* _Problem requirements_
Continue the blog post about the counseling student and her moral beliefs, starting right after its final sentence.

I wanted to post on this last week and try to be a little more current, oh well. This article contains some bizarre statements. Consider this:
"(T)he unethical part (was) applying your own personal beliefs and values on other people and not truly accepting that others can have different beliefs and values that are equally valid as your own."
This (a) begs the question: how does one know that all beliefs are equally valid? and (b) are we seriously suppose to believe something and "value" it but not let it actually shape the way we interact? Does the person's belief that all beliefs are "equally valid" not drive the way one interacts?
Keeton also told fellow student Justin C. Earnest that she would tell gay clients "their behavior is morally wrong and then help the client change that behavior," according to an affidavit by Earnest included in the school's filing...
But university officials said if they exempted Keeton from counseling homosexual clients, they would also have to exempt those opposed to war from counseling soldiers.
"The same curriculum would require an atheist student counselor to competently counsel a deeply religious client," the filing said. "A staunch feminist student counselor is required to competently counsel clients from male dominated cultures ... the common thread being that all counselors are required to keep separate their own belief system from the counseling relationship."
The analogy to war doesn't seem to be one-to-one. This issue isn't excepting some from counseling per se but forcing someone to speak the party line in counseling rather than speaking from a position of their moral beliefs. So would it be wrong to counsel someone who had a horrific experience in war from the position that "we should be in war"? What if the counselee's experience wants them to go on a anarchic rampage because they believe in war? Would the counselor say "war is wrong"?

Stored entries
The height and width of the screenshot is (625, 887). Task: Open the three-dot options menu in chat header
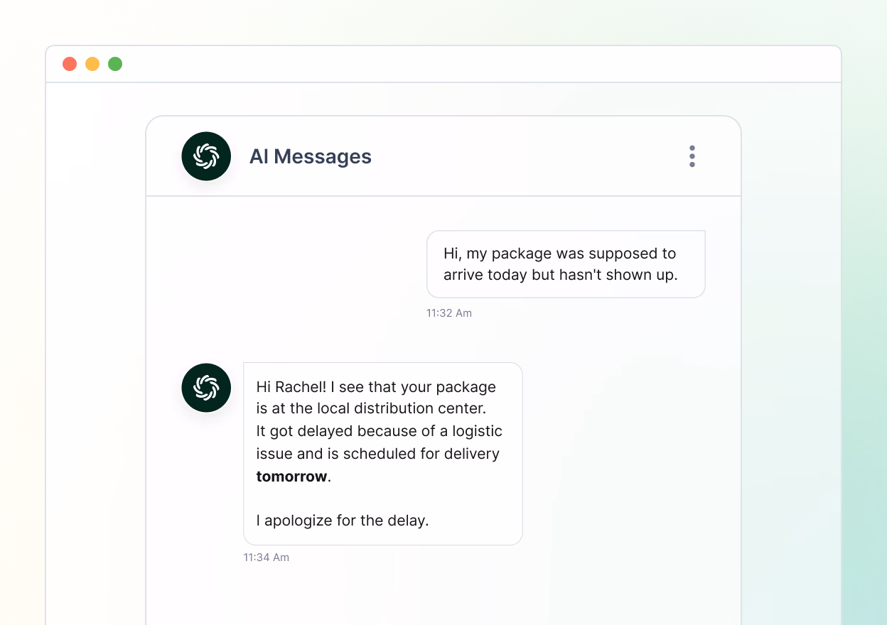click(692, 156)
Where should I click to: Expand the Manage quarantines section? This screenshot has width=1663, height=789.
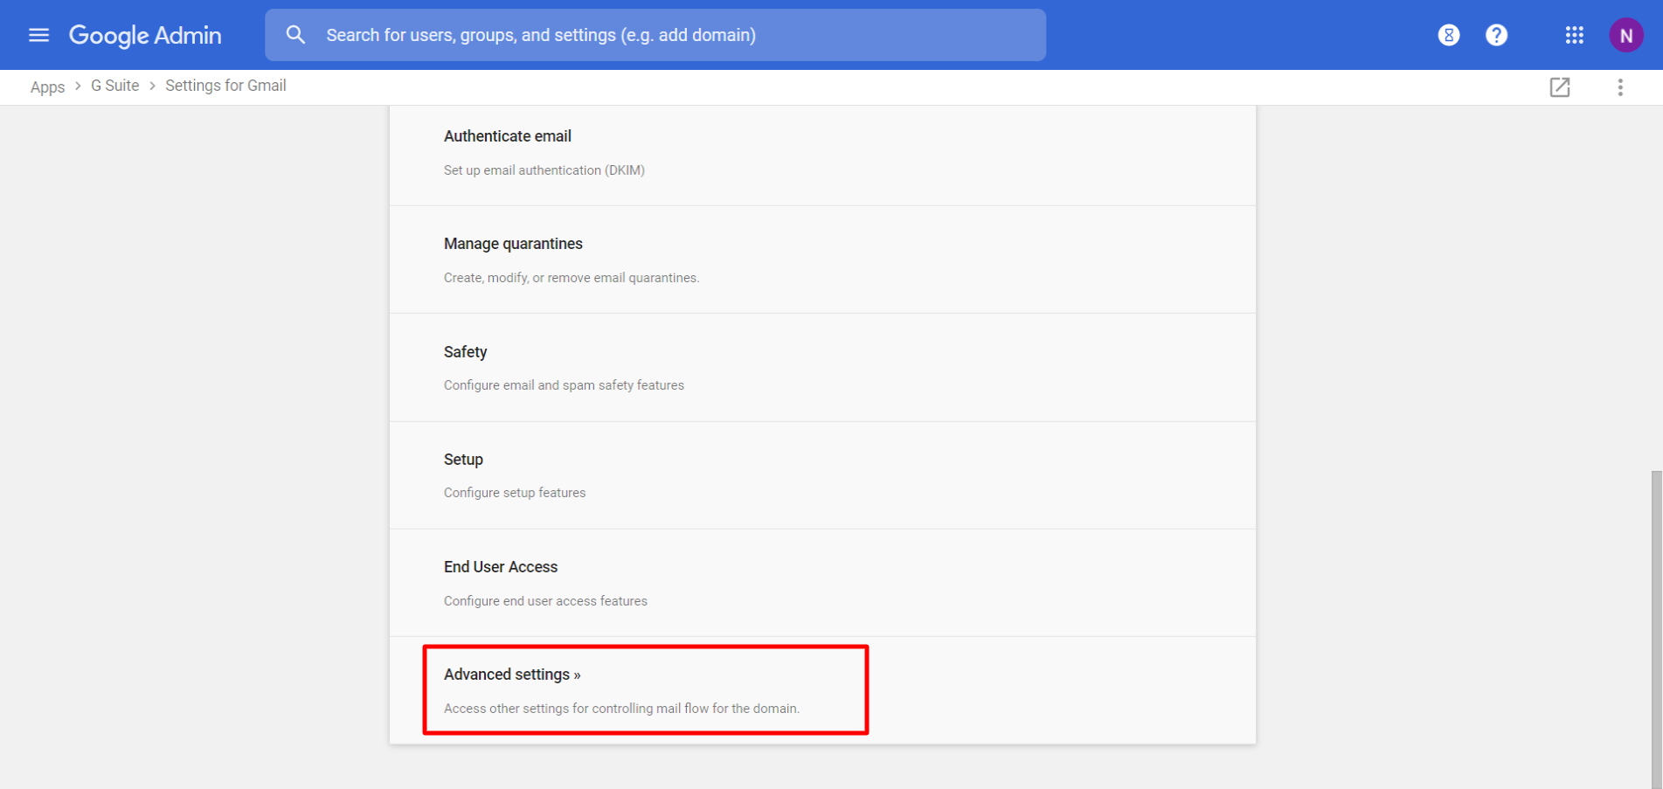coord(513,244)
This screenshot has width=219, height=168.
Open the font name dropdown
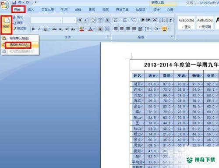(60, 20)
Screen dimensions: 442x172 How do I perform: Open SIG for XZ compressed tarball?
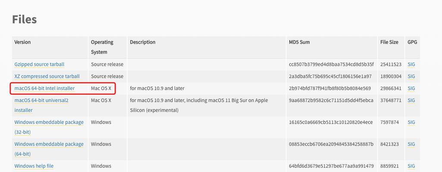pyautogui.click(x=411, y=77)
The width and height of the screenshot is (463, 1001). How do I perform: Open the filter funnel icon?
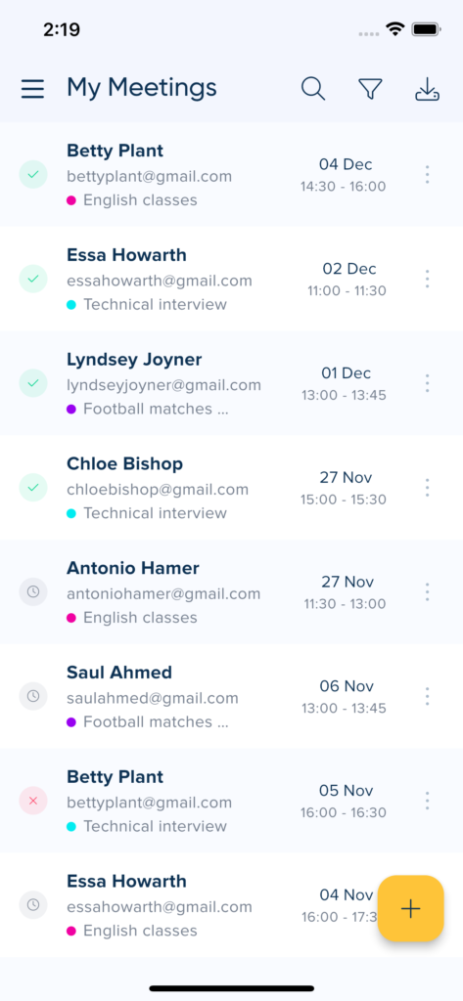[370, 89]
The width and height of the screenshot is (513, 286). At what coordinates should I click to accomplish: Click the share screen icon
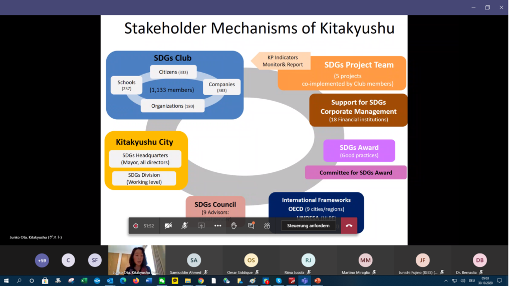pos(201,226)
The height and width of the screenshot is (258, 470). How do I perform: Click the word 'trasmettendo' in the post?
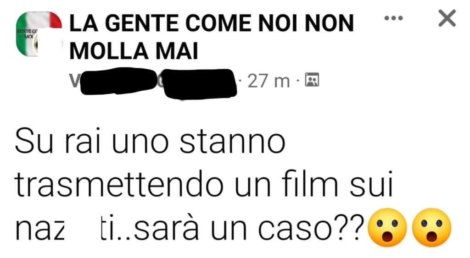[119, 185]
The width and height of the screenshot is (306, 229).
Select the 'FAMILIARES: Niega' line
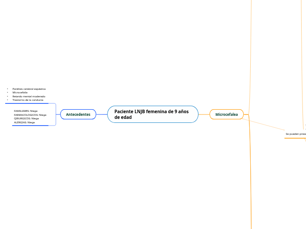25,111
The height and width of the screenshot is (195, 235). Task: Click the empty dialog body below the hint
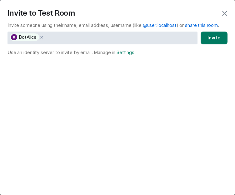(118, 125)
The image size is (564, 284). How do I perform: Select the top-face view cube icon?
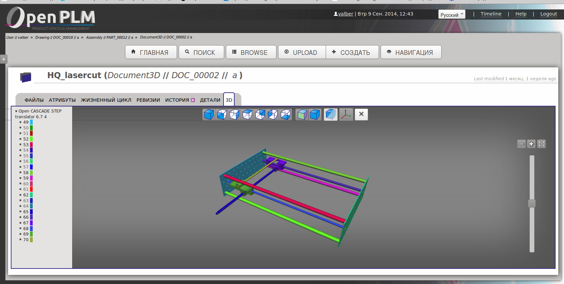tap(247, 115)
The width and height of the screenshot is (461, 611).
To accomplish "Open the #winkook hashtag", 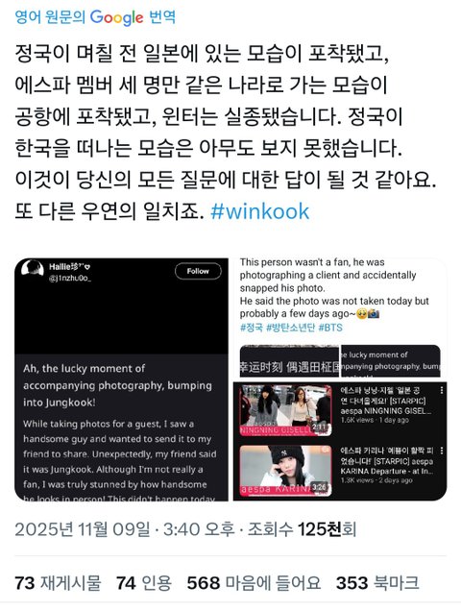I will [x=260, y=211].
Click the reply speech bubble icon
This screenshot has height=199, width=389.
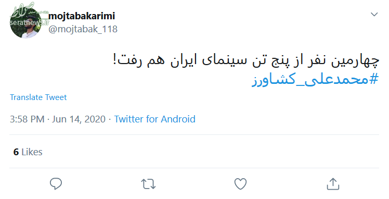pyautogui.click(x=56, y=184)
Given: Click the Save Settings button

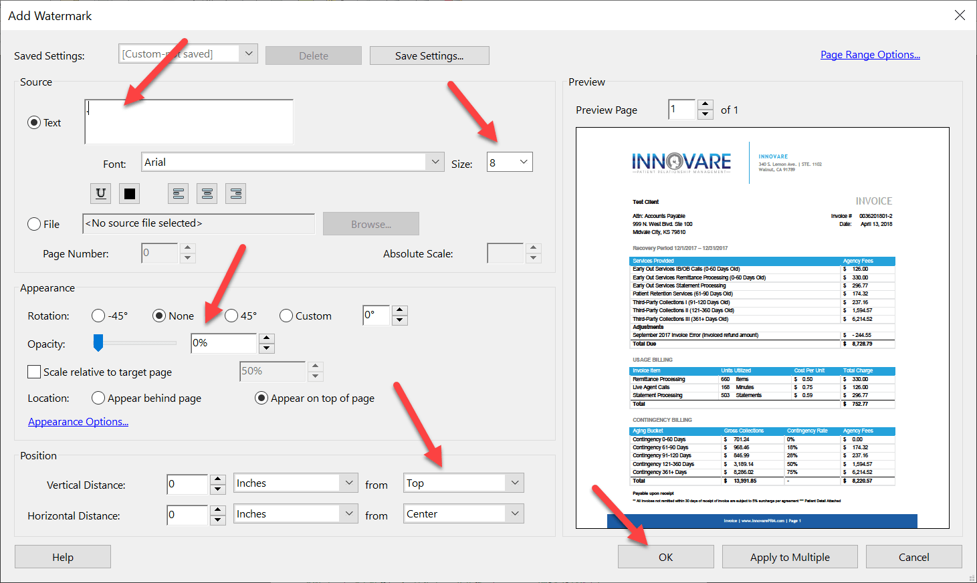Looking at the screenshot, I should (x=429, y=55).
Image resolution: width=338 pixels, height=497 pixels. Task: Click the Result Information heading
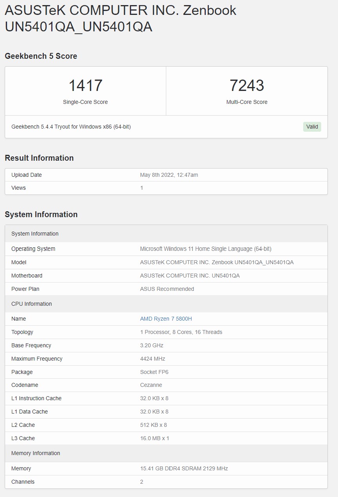tap(39, 158)
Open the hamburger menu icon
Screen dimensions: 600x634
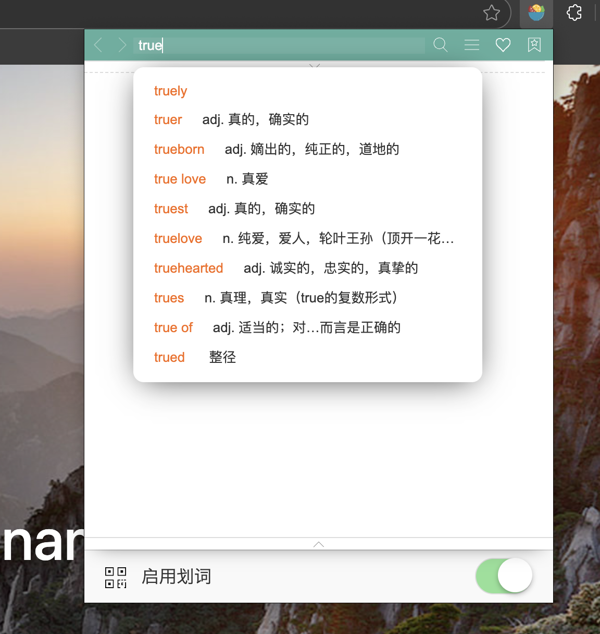point(471,45)
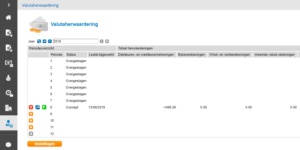
Task: Open the box icon at sidebar bottom
Action: (x=8, y=145)
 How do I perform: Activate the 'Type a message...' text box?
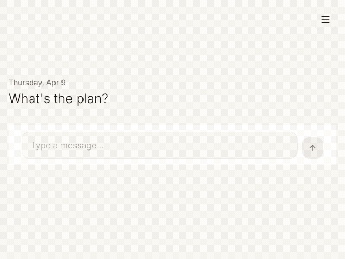(x=160, y=145)
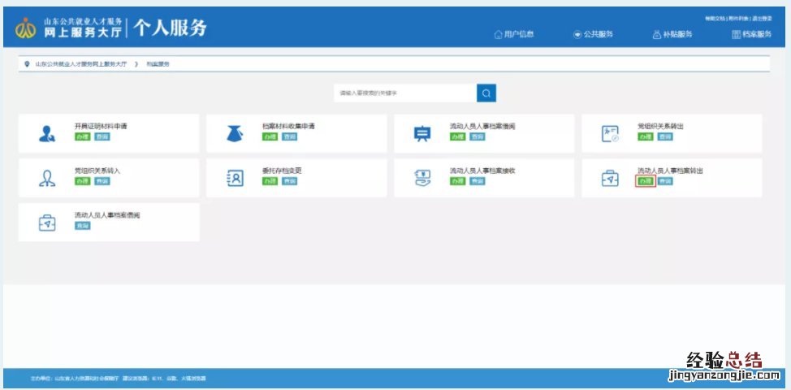The image size is (791, 390).
Task: Focus the keyword search input field
Action: [404, 93]
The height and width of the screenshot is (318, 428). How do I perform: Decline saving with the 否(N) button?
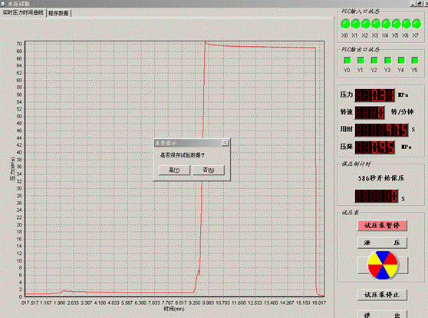click(209, 170)
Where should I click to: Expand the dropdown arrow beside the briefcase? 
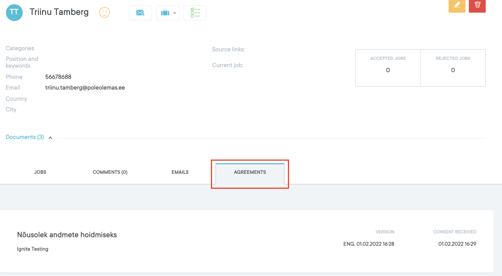coord(175,13)
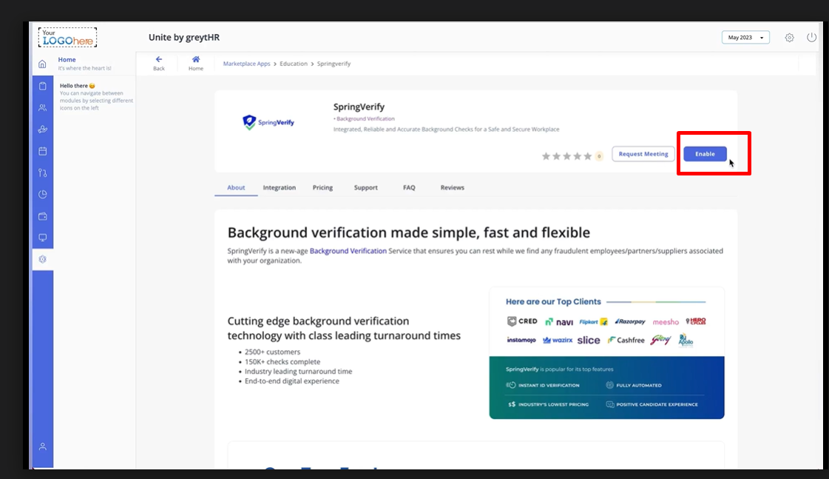Click the wallet icon in sidebar
This screenshot has width=829, height=479.
coord(42,216)
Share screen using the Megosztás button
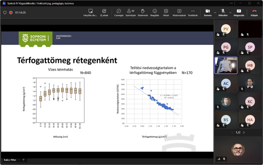The width and height of the screenshot is (263, 165). coord(239,13)
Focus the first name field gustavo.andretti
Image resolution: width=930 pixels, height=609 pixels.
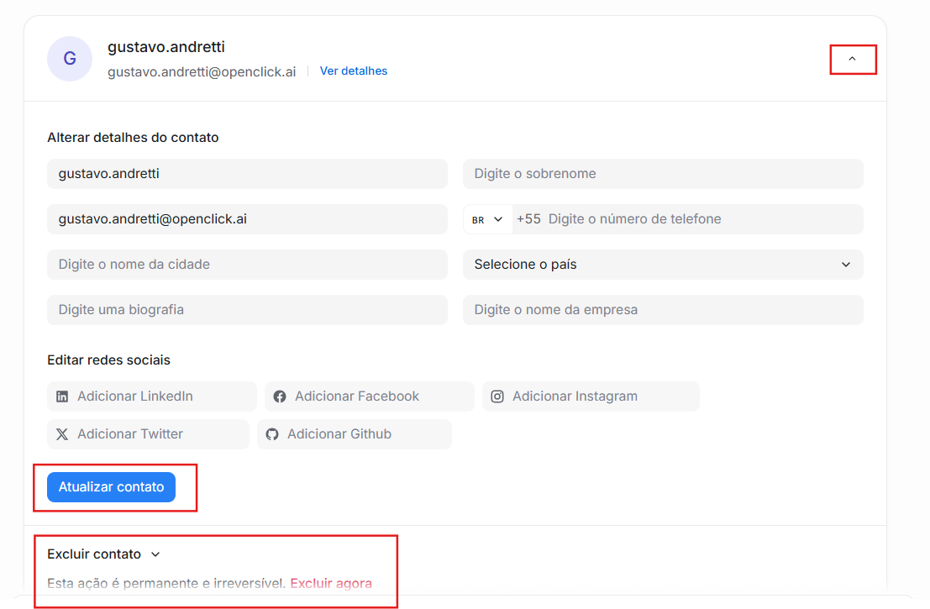click(247, 174)
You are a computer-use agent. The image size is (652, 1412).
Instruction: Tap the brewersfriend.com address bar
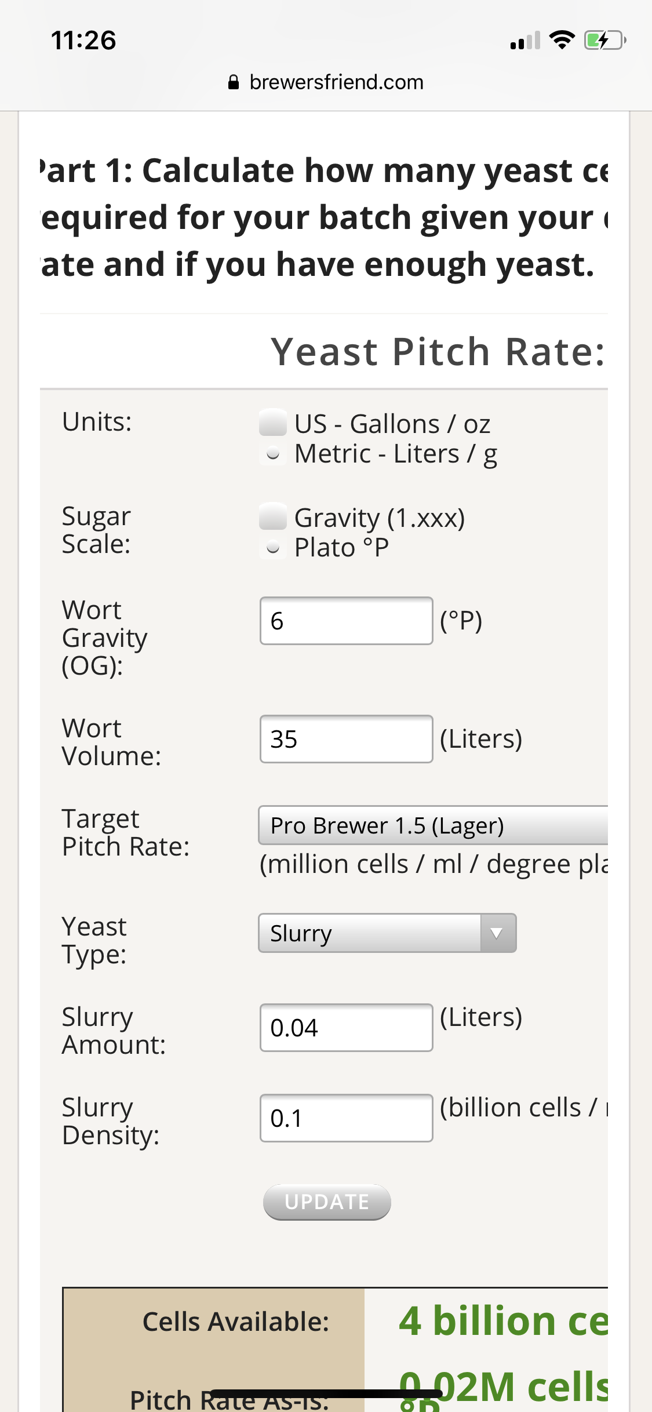(336, 82)
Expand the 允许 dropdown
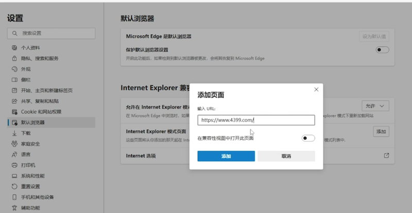 pyautogui.click(x=375, y=105)
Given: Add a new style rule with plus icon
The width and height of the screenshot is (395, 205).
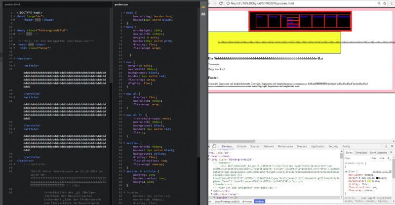Looking at the screenshot, I should (388, 158).
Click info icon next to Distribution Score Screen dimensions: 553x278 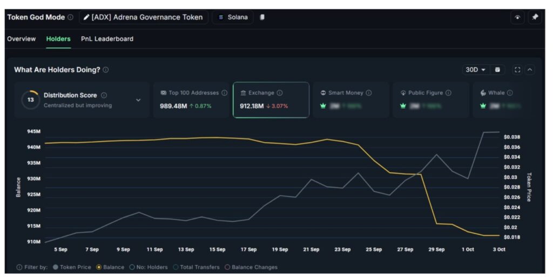[x=104, y=95]
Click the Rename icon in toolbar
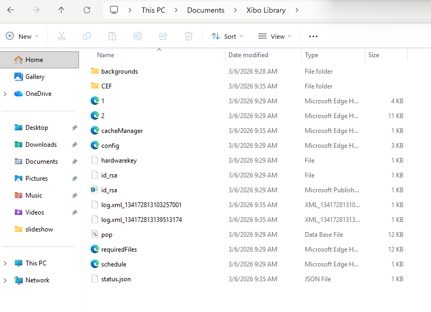Viewport: 431px width, 312px height. point(137,36)
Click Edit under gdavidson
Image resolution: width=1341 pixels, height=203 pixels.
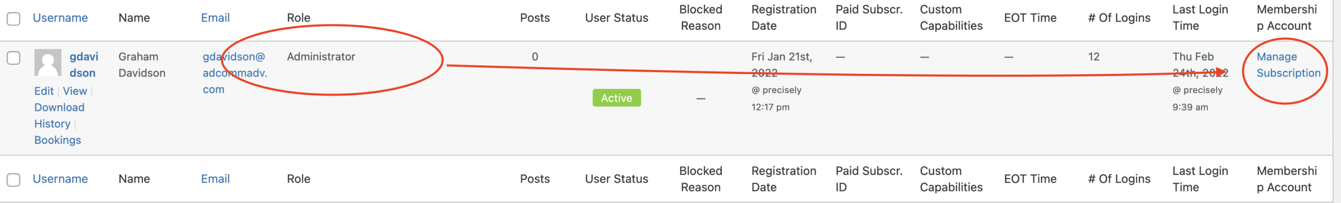pos(44,91)
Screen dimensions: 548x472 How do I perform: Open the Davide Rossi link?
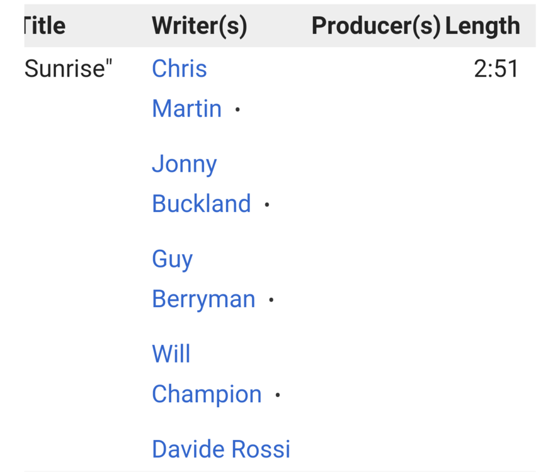pos(221,449)
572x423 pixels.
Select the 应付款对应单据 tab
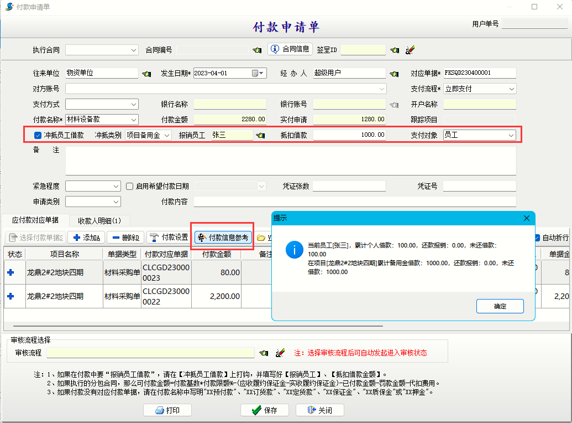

* _Solved problem_
Here's another thought experiment. Can we seriously believe that if a 'staunch feminist' was counseling someone who was from a male-dominated culture--that she would ignore what she believes are symptoms from that culture. So a woman comes with deep depression because someone in her "male-dominated culture" berates her, abuse her and suppresses her human rights in a manner that is totally consistent with the "male-dominated culture"--the counselor cannot address any aspects on that culture because after all "all beliefs are equally valid"? Really? I mean, REALLY?
What about a person in a religious cult who beliefs that intimate relations with minor is acceptable and even part of true religious faith? Will the counselor stand back so as not to attack someone's religious beliefs? Of course not. Even if the counselor's beliefs are based upon empirical evidence of the psychological harm that will be done to minor exposed to such assaults--the counselor will seek to 'impose' their beliefs on the counselee.
Regardless of how we reach a belief--which is a valid question--belief drives action. We cannot have action without having beliefs and worldviews that drive such behavior. Don't most counselors, secular or not, try to work on the thought process and the cognitive thinking of a person so that their behavior will change. The naivety shows the glaring double standard here. What those quoted in the article pretend to want is functionally impossible to carry out in any consistent manner.